### Task
I need the entries printed again word for word, without the images.

Stored data entries:
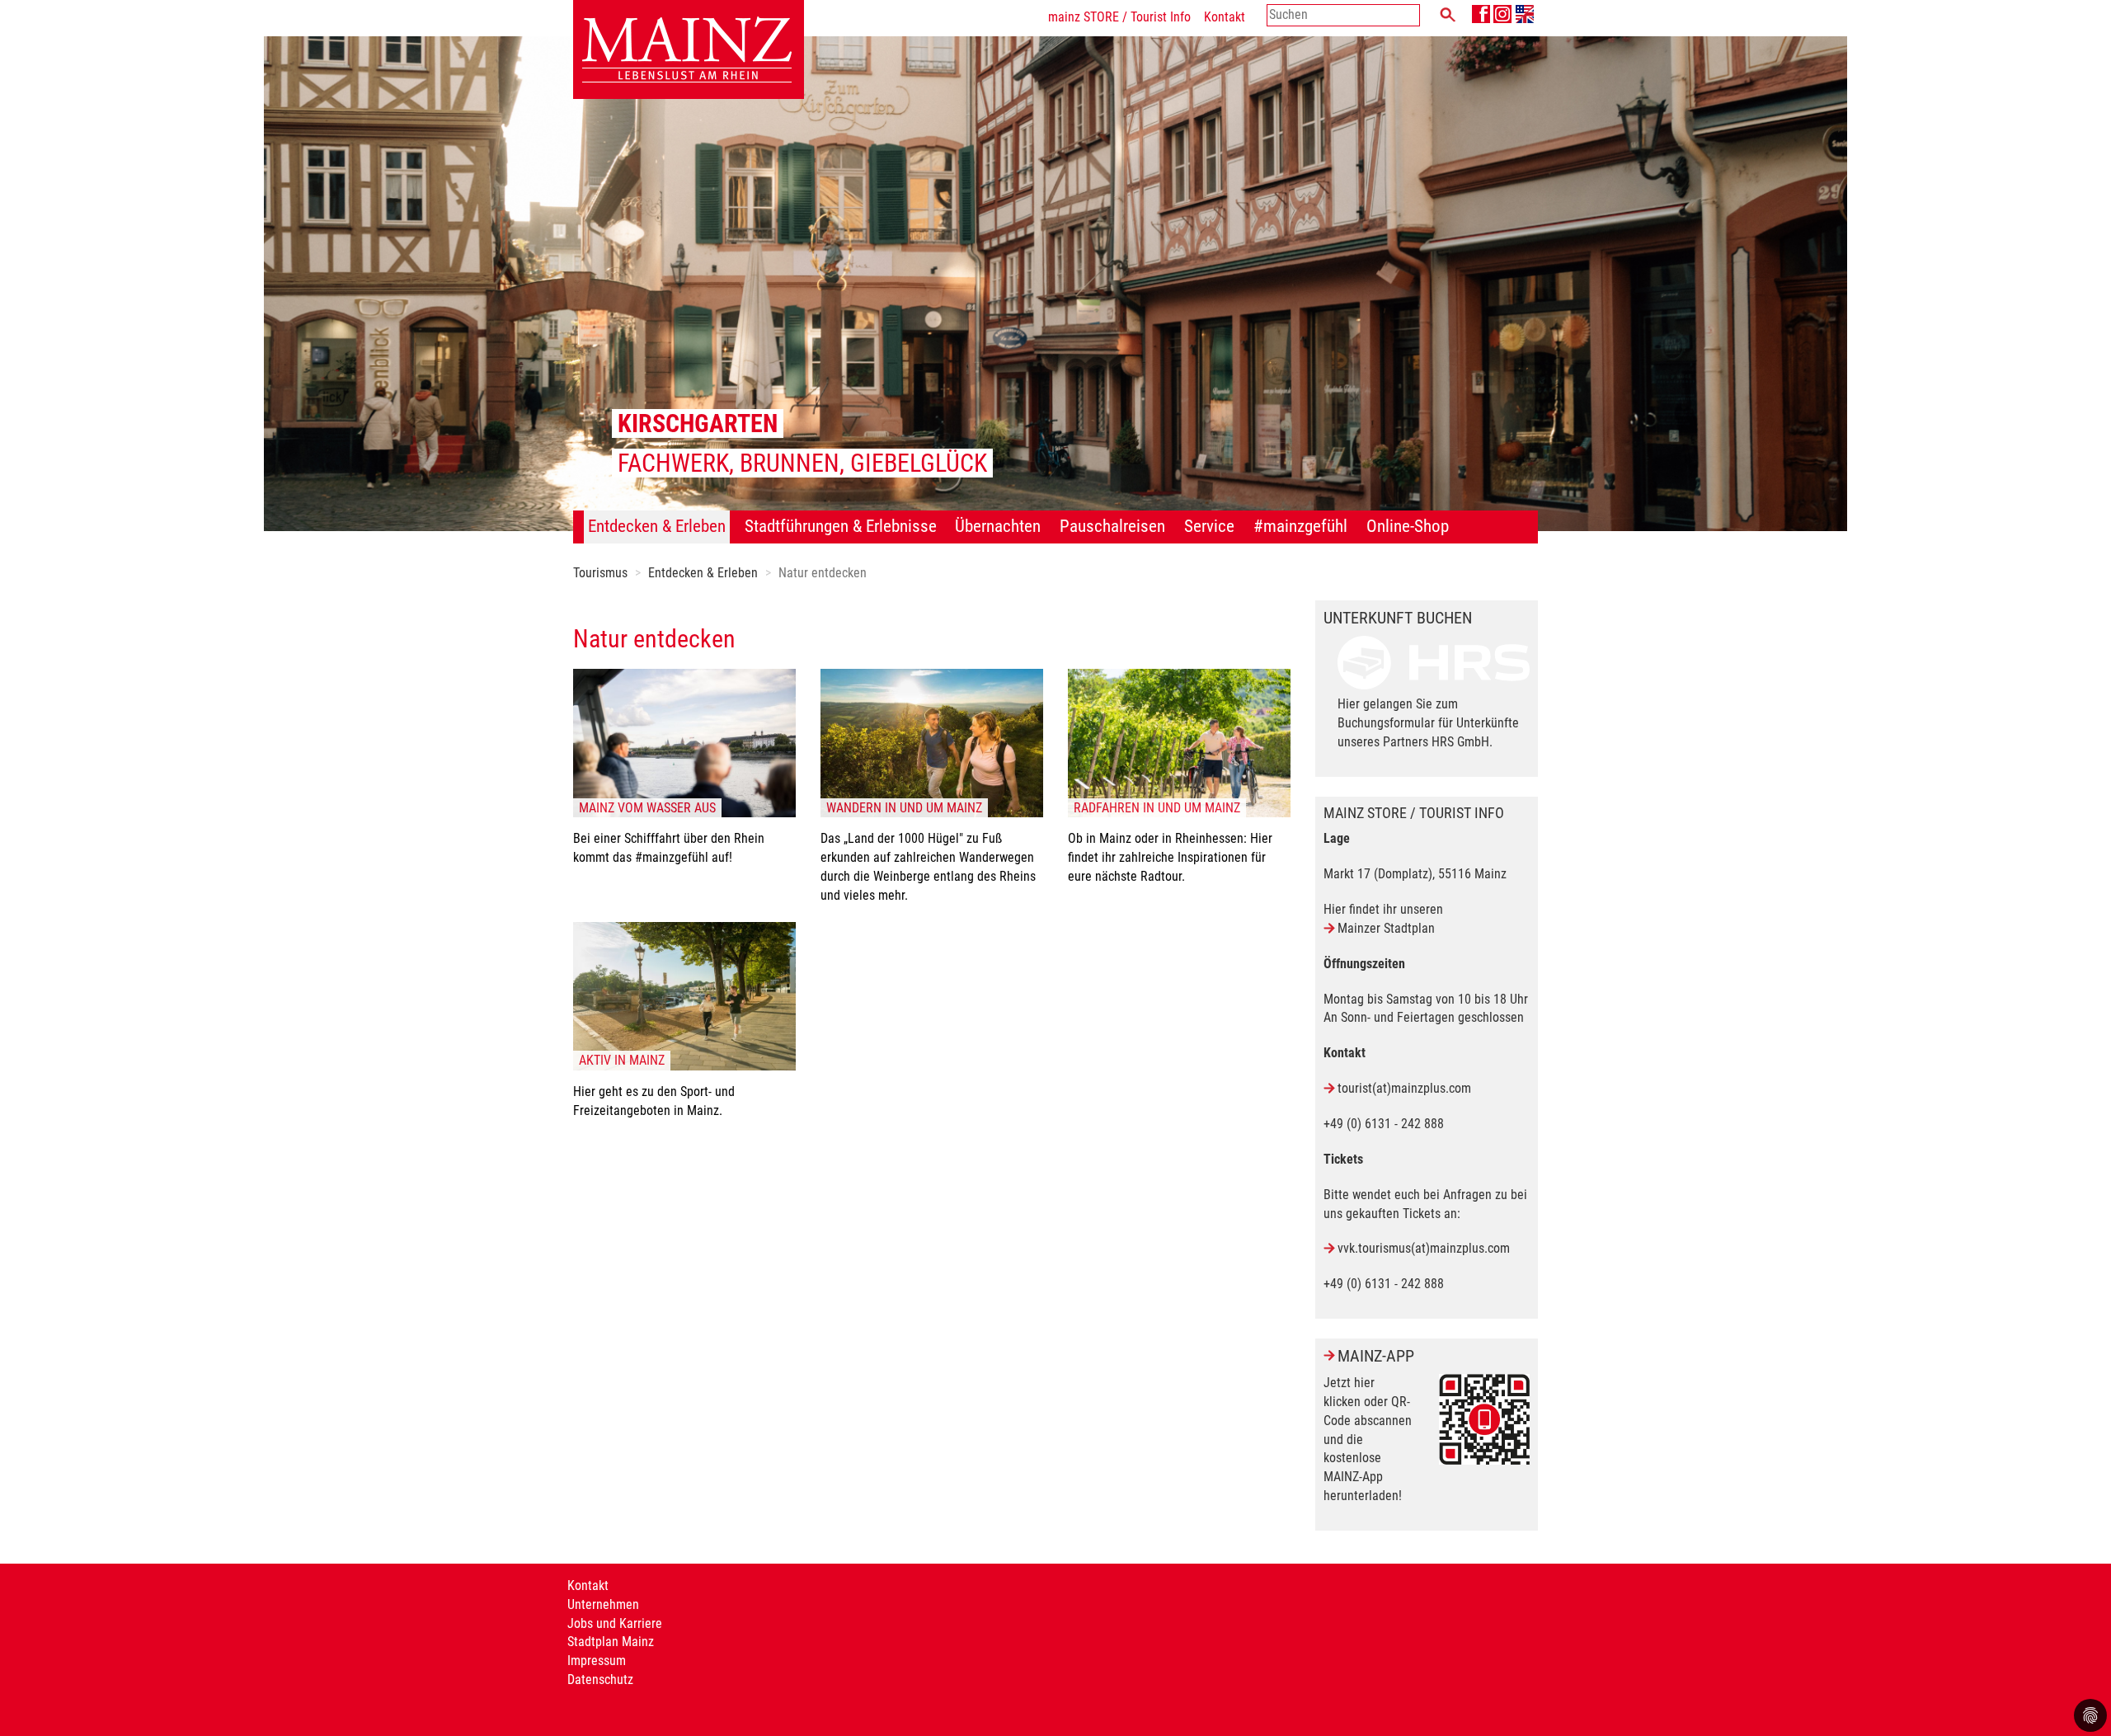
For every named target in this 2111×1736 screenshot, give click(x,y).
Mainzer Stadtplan (1386, 928)
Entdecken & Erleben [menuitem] (657, 526)
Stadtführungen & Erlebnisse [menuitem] (841, 526)
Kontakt (1224, 17)
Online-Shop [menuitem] (1407, 526)
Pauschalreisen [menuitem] (1112, 526)
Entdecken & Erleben (703, 573)
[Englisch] (1525, 13)
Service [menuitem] (1209, 526)
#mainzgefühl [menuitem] (1300, 526)
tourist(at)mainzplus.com (1404, 1088)
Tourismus (600, 573)
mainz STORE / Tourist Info (1119, 17)
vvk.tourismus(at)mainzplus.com (1424, 1248)
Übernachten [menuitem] (998, 526)
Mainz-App (1376, 1356)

### Answer section
For every named target in this 2111×1736 screenshot, give click(x,y).
Mainzer Stadtplan (1386, 928)
Entdecken & Erleben [menuitem] (657, 526)
Stadtführungen & Erlebnisse [menuitem] (841, 526)
Kontakt (1224, 17)
Online-Shop [menuitem] (1407, 526)
Pauschalreisen [menuitem] (1112, 526)
Entdecken & Erleben (703, 573)
[Englisch] (1525, 13)
Service [menuitem] (1209, 526)
#mainzgefühl [menuitem] (1300, 526)
tourist(at)mainzplus.com (1404, 1088)
Tourismus (600, 573)
mainz STORE / Tourist Info (1119, 17)
vvk.tourismus(at)mainzplus.com (1424, 1248)
Übernachten [menuitem] (998, 526)
Mainz-App (1376, 1356)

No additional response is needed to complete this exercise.